--- Exercise input Enclosed Below ---
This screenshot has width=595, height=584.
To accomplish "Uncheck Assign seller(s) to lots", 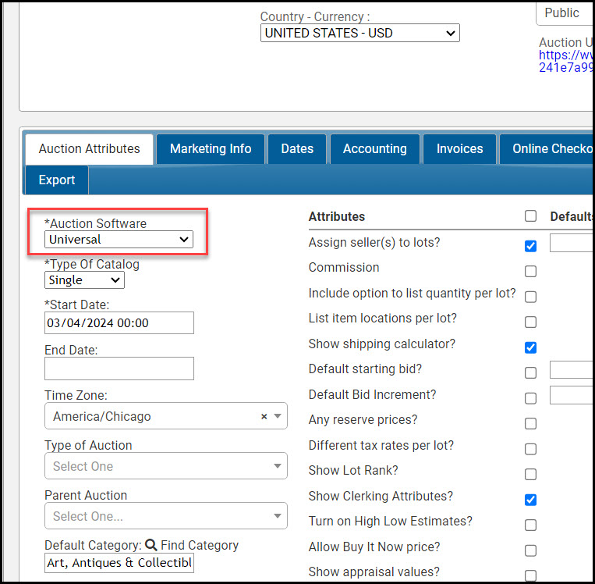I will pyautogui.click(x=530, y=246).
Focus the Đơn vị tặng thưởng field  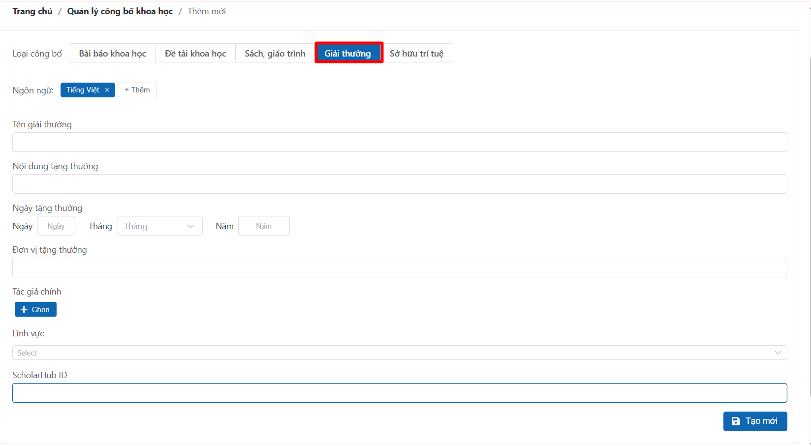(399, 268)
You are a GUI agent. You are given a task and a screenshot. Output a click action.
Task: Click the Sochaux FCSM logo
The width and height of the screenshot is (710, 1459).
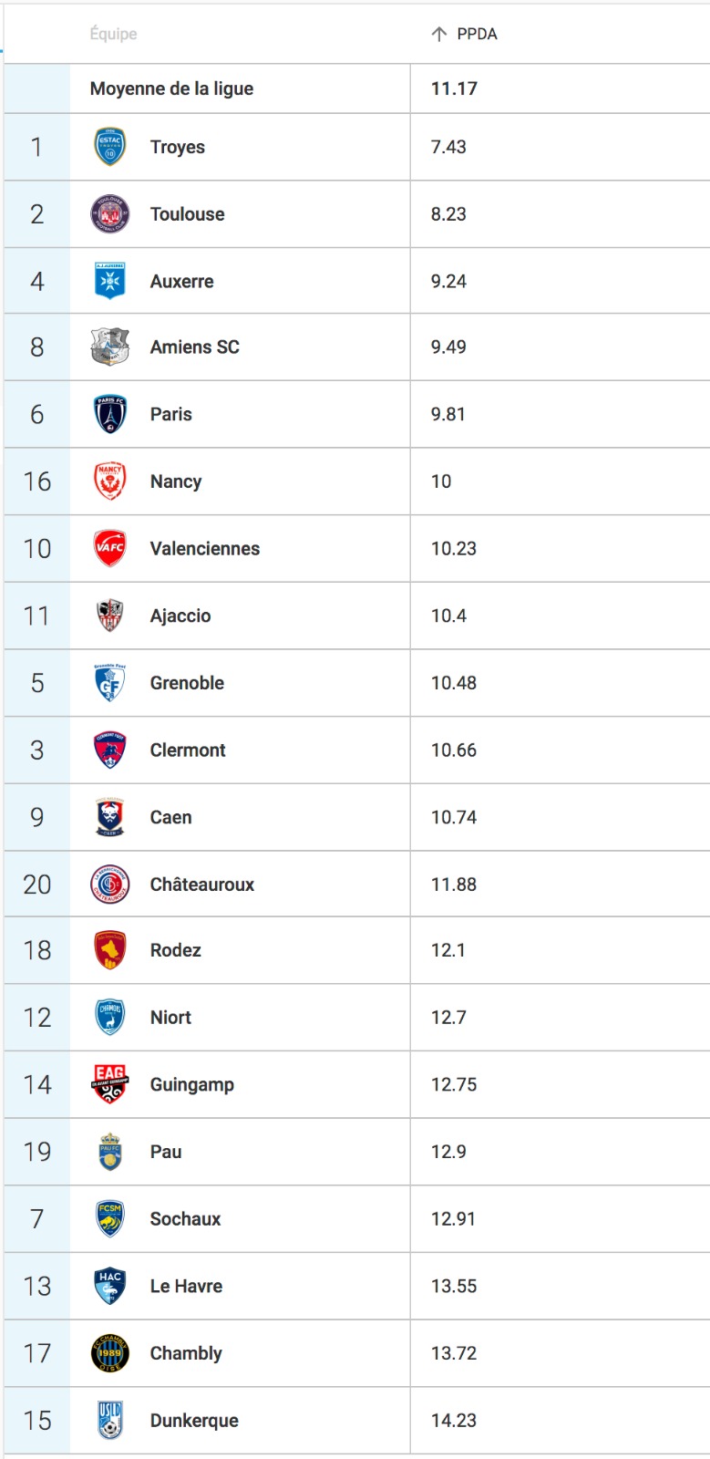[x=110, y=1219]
--- End of Enclosed Exercise input ---
--- Exercise input Enclosed Below ---
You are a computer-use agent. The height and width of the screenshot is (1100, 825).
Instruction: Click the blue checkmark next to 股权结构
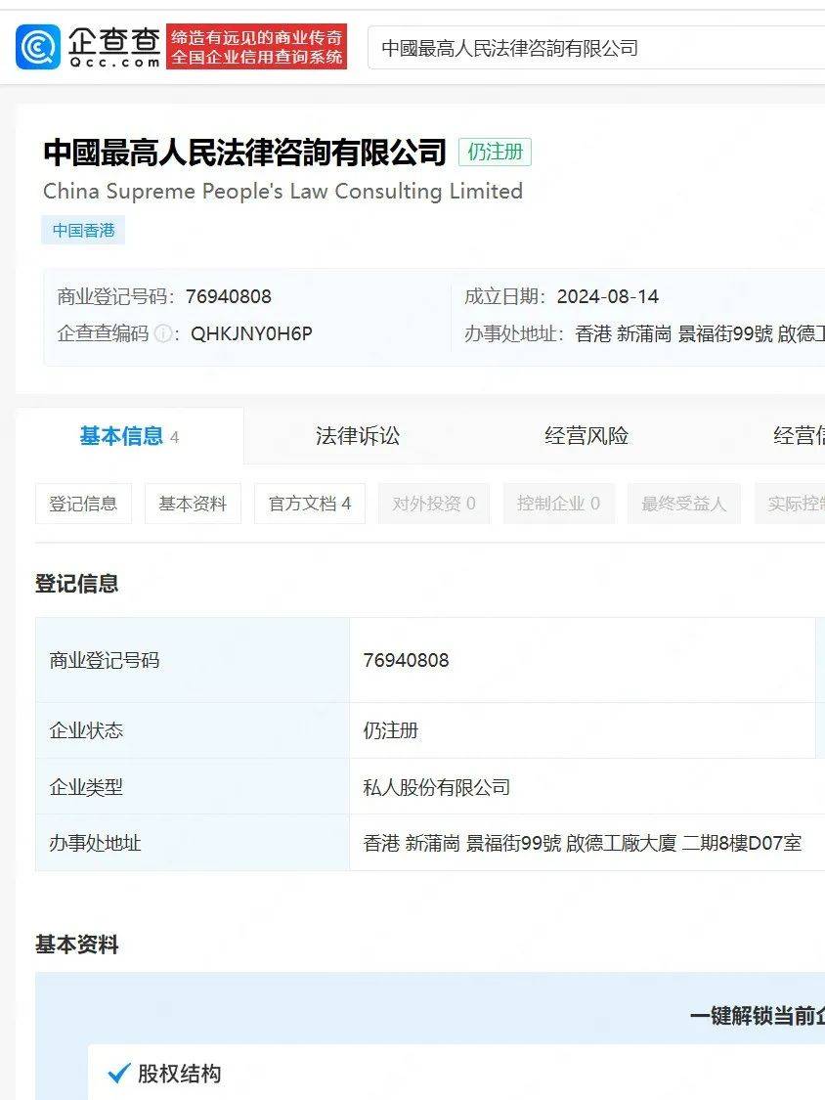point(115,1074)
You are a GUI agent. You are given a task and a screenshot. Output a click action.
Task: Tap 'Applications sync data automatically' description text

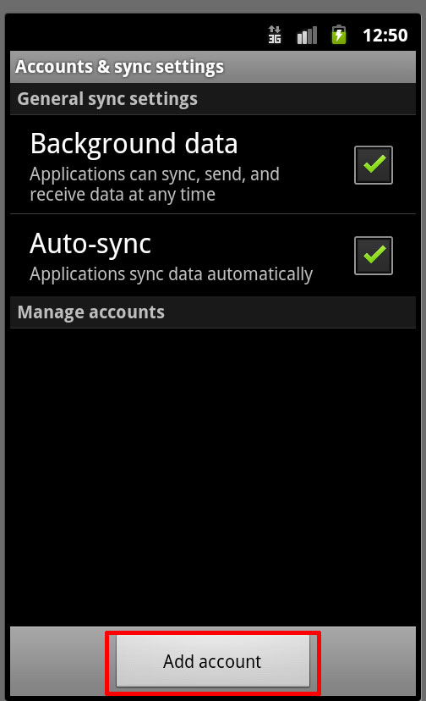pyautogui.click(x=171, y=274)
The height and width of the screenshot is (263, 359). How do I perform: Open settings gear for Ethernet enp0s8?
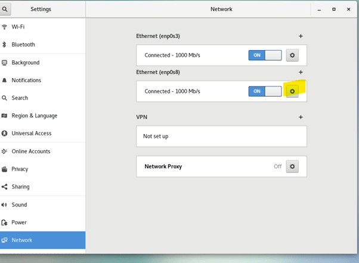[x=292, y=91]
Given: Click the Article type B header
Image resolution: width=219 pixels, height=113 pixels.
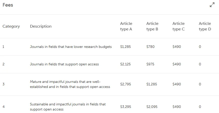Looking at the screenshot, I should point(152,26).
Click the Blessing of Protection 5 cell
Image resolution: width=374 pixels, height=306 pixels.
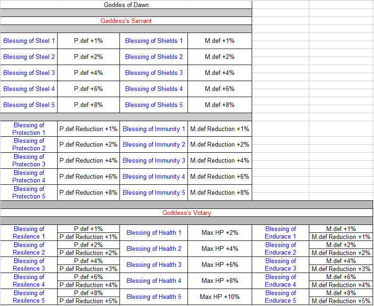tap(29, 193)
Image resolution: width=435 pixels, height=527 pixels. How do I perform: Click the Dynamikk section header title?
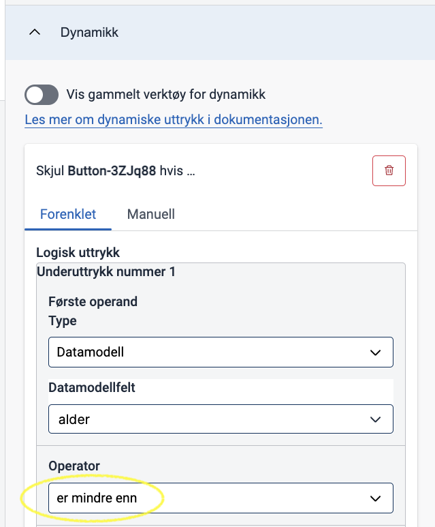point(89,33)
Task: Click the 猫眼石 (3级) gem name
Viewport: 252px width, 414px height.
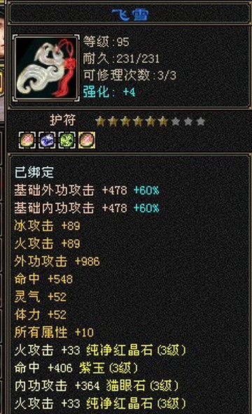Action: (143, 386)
--- End of Enclosed Exercise input ---
--- Exercise input Enclosed Below ---
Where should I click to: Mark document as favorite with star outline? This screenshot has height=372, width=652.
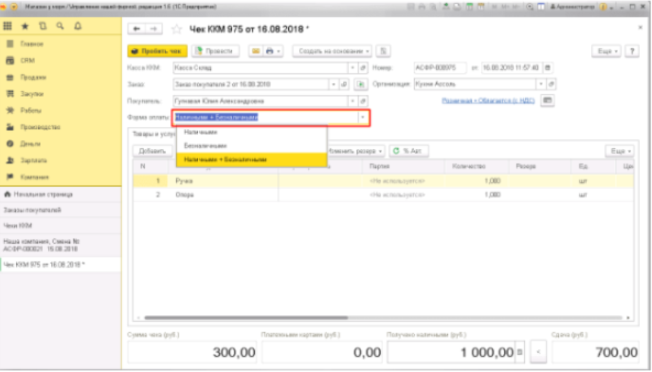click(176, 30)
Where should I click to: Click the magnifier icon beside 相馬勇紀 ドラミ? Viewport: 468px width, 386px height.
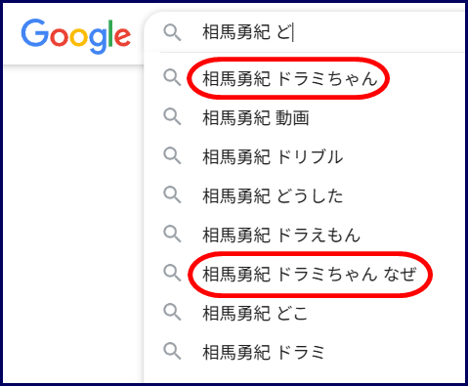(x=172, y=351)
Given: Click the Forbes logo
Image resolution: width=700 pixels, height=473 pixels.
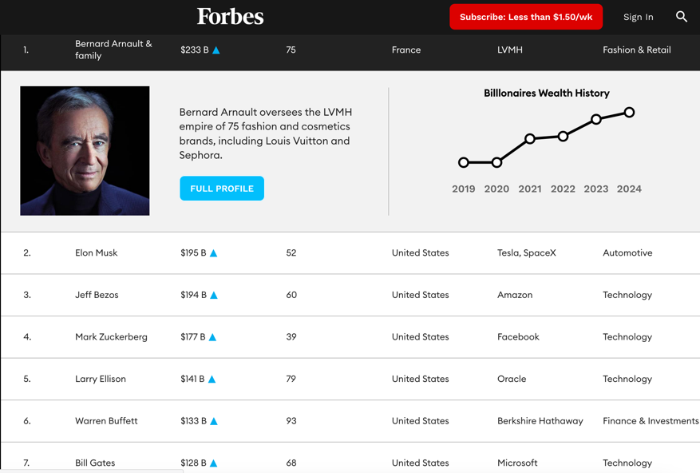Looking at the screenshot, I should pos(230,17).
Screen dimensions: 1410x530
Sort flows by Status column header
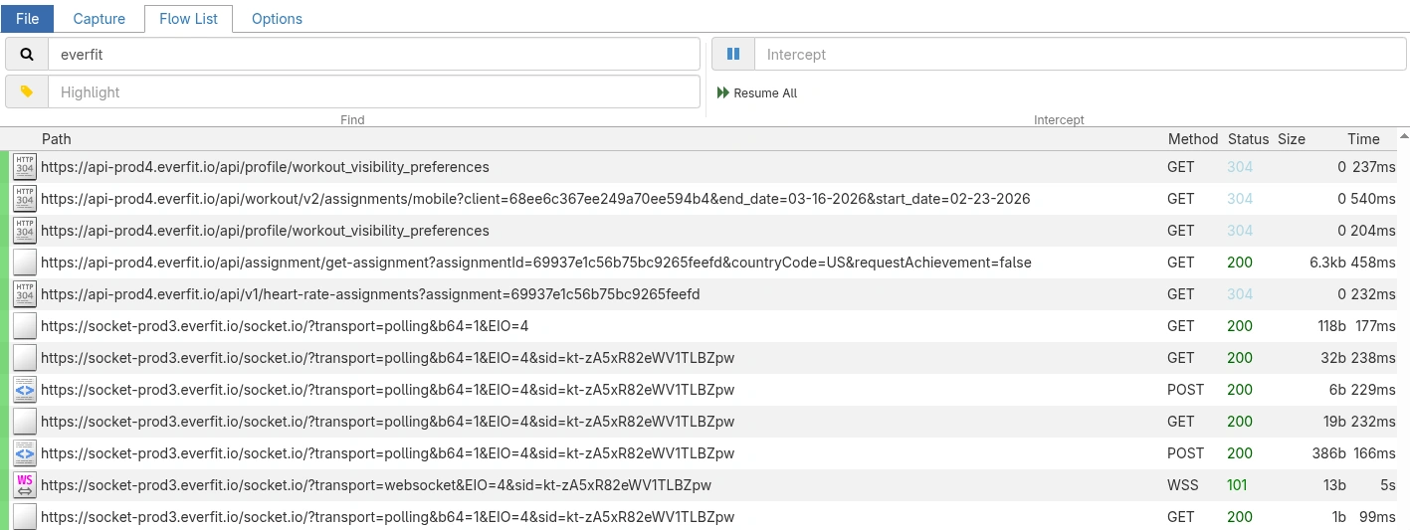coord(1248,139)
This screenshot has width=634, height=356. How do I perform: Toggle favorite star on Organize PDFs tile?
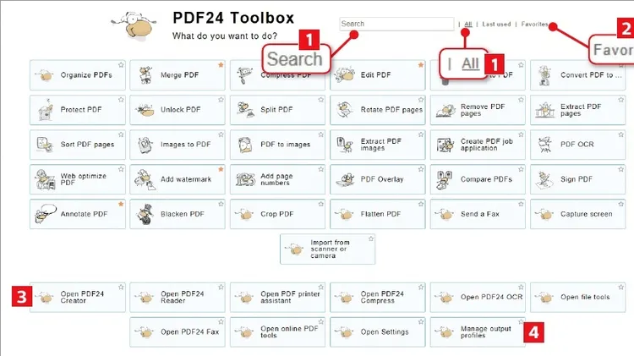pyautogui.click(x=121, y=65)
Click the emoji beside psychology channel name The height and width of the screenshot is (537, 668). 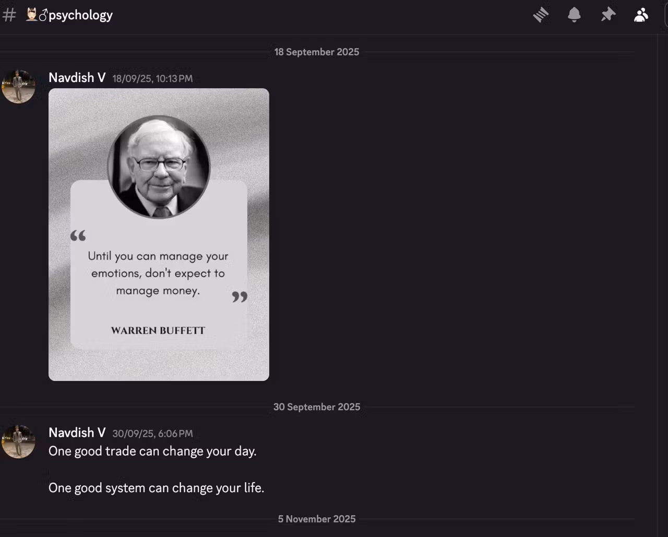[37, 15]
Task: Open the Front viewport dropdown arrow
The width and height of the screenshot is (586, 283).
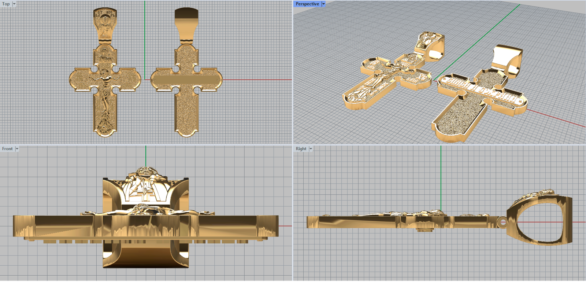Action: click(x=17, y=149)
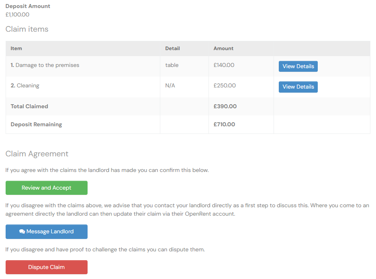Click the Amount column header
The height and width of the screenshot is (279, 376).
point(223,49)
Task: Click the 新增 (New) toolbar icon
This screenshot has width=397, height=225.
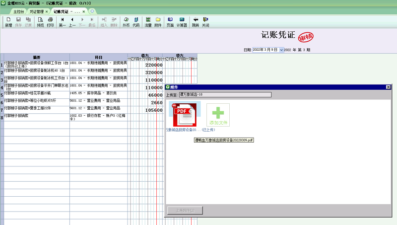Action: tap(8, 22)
--- End of Enclosed Exercise input ---
- **About this exercise**:
Copy each line of the records above that carries the word "logo".

- **Exercise answer**:
Task: Click the Sochaux FCSM logo
Given: Click the Forbes logo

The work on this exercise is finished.